O ano virou, a vida quase que se maquilhou para recomeçar do zero, mas a contagem dos dias acelera, galopante, o novo dito arrancou parece que ontem e já soma e segue de tal maneira que diz-se que já vai no dia cinco. Para 2015, se calhar, o mesmo que para a vida, do tamanho das coisas simples: sentir a nossa casa, toda ela, bonita, prezada, da maneira que nos couber e convier, casulo de emoções, espelho de nós sem apêndices de moda, sem artifícios ou filtros que não os que os nossos olhos alcançam.

Guardar a Elis Regina sempre que canta que “quer a esperança de óculos". Guardei-a, multipliquei-a cá dentro - a esta frase - acho que é mesmo só esta a fé que tenho no ano, a da “esperança de óculos", como se isto quisesse dizer que vemos para lá do sítio onde a esperança acaba, como se houvesse lugar para o fim da esperança, pudesse este alento prolongar-se com a correção de dioptrias para ficar sempre maior.

A praia, demorada, de inverno mais do que de verão, no sentido em que a areia parece que nos faz reencontrar e redescobrir o calor, quando achamos que ele só vai e vem, com as estações do ano. Os pés, molhados, os dedos, encolhidos, fugíssemos nós à água gelada como quem escapa dos males do mundo, na esperança de que só a toalha seca seja capaz de centrifugar angústias que nos transcendem. Café de saco e tudo o que essa caneca arrasta na proporção de pão – quente – porque tenho dúvidas de amanhecer melhor do que o miolo de pão a prolongar-se no paladar do dia.

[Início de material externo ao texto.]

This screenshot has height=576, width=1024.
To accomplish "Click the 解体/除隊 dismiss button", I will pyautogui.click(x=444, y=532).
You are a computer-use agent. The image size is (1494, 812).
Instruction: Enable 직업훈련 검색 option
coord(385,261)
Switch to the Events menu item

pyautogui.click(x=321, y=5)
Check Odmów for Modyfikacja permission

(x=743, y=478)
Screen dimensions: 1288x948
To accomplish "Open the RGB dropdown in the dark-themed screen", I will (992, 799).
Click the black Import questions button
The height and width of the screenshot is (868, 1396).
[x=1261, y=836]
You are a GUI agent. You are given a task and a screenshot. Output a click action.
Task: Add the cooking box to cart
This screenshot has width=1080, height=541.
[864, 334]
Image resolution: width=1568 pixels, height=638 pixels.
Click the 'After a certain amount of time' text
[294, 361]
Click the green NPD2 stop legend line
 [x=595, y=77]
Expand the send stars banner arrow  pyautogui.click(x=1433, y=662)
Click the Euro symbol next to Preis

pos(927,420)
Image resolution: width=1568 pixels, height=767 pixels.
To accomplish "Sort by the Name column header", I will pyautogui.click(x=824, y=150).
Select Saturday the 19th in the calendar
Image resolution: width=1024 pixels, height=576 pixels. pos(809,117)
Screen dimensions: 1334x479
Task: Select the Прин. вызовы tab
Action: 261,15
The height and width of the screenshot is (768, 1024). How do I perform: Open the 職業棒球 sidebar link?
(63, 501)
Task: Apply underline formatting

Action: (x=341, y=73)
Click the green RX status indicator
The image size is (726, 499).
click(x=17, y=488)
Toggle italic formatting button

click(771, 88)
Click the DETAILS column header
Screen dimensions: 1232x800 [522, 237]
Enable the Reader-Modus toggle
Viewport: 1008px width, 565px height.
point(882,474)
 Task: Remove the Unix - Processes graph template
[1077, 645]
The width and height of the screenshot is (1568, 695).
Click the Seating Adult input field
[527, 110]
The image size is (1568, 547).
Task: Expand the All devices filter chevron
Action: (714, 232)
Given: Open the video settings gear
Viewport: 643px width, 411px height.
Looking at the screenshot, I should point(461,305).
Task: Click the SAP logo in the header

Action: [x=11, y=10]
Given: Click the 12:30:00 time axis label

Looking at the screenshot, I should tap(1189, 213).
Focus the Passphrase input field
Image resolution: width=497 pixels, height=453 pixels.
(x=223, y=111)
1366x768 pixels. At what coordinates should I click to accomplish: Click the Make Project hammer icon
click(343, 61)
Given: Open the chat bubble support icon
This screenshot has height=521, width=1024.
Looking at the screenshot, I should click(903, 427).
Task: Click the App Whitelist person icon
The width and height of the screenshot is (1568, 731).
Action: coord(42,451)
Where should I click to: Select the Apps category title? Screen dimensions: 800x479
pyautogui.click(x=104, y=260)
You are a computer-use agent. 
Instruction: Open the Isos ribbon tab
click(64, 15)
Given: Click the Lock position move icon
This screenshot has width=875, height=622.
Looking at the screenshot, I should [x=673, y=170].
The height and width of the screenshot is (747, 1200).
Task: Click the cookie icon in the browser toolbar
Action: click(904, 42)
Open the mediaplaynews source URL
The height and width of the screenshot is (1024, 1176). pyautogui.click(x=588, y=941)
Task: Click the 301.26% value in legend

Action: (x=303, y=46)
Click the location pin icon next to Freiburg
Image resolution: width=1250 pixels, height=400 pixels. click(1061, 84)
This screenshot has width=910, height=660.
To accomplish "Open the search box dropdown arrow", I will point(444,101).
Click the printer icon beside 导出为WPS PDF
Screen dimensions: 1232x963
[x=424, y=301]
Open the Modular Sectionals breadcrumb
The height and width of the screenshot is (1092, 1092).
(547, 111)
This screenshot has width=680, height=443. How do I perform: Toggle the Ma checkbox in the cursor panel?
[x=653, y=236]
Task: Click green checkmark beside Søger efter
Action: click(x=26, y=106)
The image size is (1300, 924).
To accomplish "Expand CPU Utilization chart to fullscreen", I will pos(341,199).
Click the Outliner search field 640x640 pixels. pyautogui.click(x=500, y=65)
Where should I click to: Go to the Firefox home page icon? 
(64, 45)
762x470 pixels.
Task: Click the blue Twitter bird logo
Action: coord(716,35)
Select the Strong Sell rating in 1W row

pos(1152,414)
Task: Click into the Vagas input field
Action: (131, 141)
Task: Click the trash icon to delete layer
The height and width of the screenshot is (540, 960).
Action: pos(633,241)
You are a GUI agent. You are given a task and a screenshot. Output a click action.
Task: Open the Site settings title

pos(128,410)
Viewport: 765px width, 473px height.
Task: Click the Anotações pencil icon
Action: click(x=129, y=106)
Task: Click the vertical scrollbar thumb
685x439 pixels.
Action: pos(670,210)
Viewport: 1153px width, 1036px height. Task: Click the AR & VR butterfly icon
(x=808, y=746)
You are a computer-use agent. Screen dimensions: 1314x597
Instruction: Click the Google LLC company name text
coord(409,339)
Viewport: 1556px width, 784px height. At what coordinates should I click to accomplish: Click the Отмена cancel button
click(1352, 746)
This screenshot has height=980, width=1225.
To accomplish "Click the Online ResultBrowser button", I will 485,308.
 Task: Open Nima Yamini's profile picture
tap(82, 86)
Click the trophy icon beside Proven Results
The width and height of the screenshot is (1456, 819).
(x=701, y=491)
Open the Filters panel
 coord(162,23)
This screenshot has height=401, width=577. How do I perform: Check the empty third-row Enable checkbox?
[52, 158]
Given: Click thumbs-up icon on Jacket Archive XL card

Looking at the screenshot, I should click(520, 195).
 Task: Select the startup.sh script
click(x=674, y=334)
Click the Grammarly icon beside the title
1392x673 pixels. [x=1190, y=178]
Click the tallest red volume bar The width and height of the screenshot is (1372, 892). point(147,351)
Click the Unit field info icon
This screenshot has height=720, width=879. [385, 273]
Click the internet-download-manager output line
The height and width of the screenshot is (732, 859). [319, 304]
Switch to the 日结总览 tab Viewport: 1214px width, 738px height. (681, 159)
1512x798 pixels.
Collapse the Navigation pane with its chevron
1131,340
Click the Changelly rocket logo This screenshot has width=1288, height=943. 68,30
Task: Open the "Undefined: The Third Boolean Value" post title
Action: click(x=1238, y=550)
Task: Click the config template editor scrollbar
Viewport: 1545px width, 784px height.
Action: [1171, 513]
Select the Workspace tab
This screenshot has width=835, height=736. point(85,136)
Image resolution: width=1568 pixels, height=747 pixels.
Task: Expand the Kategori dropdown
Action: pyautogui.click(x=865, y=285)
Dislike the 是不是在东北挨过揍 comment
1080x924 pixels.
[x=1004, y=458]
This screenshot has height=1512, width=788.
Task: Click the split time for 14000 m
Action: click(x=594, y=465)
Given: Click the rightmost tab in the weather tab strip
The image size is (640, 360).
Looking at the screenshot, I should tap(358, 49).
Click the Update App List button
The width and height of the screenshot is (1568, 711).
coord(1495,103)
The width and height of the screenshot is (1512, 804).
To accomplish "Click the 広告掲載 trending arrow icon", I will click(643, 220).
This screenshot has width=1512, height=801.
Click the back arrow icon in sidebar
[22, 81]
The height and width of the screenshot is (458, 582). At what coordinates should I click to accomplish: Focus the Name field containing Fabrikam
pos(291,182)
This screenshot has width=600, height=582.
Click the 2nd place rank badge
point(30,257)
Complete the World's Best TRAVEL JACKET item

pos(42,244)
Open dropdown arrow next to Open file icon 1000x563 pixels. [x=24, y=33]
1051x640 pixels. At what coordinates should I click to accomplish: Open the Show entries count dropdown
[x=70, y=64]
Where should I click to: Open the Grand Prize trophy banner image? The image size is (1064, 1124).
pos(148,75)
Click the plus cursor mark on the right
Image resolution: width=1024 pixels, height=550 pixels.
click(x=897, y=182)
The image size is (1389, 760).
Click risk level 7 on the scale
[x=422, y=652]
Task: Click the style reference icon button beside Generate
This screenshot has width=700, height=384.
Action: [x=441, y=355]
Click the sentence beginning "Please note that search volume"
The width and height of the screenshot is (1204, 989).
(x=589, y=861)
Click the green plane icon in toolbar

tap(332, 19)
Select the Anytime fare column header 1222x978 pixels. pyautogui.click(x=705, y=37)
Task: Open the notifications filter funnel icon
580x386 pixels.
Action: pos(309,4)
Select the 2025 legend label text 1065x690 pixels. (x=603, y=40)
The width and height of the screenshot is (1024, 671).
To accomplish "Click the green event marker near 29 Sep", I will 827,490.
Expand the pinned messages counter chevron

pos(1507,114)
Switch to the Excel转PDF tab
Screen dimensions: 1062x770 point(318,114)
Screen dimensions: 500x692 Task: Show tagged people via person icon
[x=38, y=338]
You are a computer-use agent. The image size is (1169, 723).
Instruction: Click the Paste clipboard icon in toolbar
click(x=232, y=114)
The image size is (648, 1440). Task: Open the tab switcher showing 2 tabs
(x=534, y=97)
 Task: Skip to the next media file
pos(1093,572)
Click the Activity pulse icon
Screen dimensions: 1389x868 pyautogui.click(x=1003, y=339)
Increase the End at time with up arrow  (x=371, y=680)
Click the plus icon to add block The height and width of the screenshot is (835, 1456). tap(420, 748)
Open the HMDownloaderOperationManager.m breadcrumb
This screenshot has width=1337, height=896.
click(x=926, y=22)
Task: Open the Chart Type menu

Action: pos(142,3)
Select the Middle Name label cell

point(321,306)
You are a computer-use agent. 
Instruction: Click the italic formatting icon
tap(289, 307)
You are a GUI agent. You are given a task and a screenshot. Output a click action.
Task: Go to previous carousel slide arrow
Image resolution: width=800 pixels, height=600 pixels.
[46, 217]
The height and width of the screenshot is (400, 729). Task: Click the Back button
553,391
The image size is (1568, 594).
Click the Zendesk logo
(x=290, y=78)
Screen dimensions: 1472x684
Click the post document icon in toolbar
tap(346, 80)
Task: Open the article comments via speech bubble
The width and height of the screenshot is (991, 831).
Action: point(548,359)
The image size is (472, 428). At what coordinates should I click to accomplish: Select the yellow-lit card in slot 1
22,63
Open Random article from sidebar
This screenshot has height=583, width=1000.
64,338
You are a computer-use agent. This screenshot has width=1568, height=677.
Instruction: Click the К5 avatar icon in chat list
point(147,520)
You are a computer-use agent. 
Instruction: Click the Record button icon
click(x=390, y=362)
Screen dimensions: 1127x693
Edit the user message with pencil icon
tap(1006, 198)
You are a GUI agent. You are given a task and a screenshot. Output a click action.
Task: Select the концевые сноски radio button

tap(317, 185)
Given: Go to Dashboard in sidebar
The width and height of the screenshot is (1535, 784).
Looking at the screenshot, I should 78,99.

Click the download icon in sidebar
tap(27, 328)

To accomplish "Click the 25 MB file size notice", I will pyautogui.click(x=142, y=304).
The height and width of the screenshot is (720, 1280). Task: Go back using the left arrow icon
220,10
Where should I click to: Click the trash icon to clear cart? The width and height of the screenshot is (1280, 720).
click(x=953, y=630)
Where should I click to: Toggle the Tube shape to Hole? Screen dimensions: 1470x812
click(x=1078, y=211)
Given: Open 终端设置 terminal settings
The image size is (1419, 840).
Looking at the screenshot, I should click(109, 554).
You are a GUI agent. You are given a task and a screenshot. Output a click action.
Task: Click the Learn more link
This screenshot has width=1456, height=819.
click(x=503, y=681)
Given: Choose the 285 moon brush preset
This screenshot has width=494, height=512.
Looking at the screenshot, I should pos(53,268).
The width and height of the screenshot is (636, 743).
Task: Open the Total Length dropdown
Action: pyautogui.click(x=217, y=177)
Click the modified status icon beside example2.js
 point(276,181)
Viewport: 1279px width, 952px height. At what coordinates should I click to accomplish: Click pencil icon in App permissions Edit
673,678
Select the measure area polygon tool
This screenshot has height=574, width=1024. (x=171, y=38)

Pantufas, o grau de importância daquele momento em que o chão deixa de ser agreste e passa a ser nosso, sem lixo que nos imunde o conforto. Aquela cama lavada, os lençóis que embalam a noite, como a vida nunca foi de dia.

Sal e pimenta: os nossos de sangue e os nossos amigos, respetivamente, em muitos gramas para lá do que qualquer dieta possa alguma vez vir a impor.

Fugas: possíveis, para lugares que nos façam sentir sem tempo, sem mundo que caiba para lá da nosso comprimento.

Diz que 2015 entrou em força e já vai no dia cinco. Talvez devamos dar ao ano a importância das coisas escritas por extenso – “dia seis”, “dia sete”, “dia oito” – pelos números fora, num rol que ignore os meses e se prolongue por extenso até já ser “dia trezentos e sessenta e cinco” e isso já não fazer sentido a mais ninguém que não a nós, que estamos em casa, de pantufas e lençóis lavados, a beber café de saco com aquela última fatia de pão quente, sem fuga possível para lá da nossa infindável “esperança de óculos”.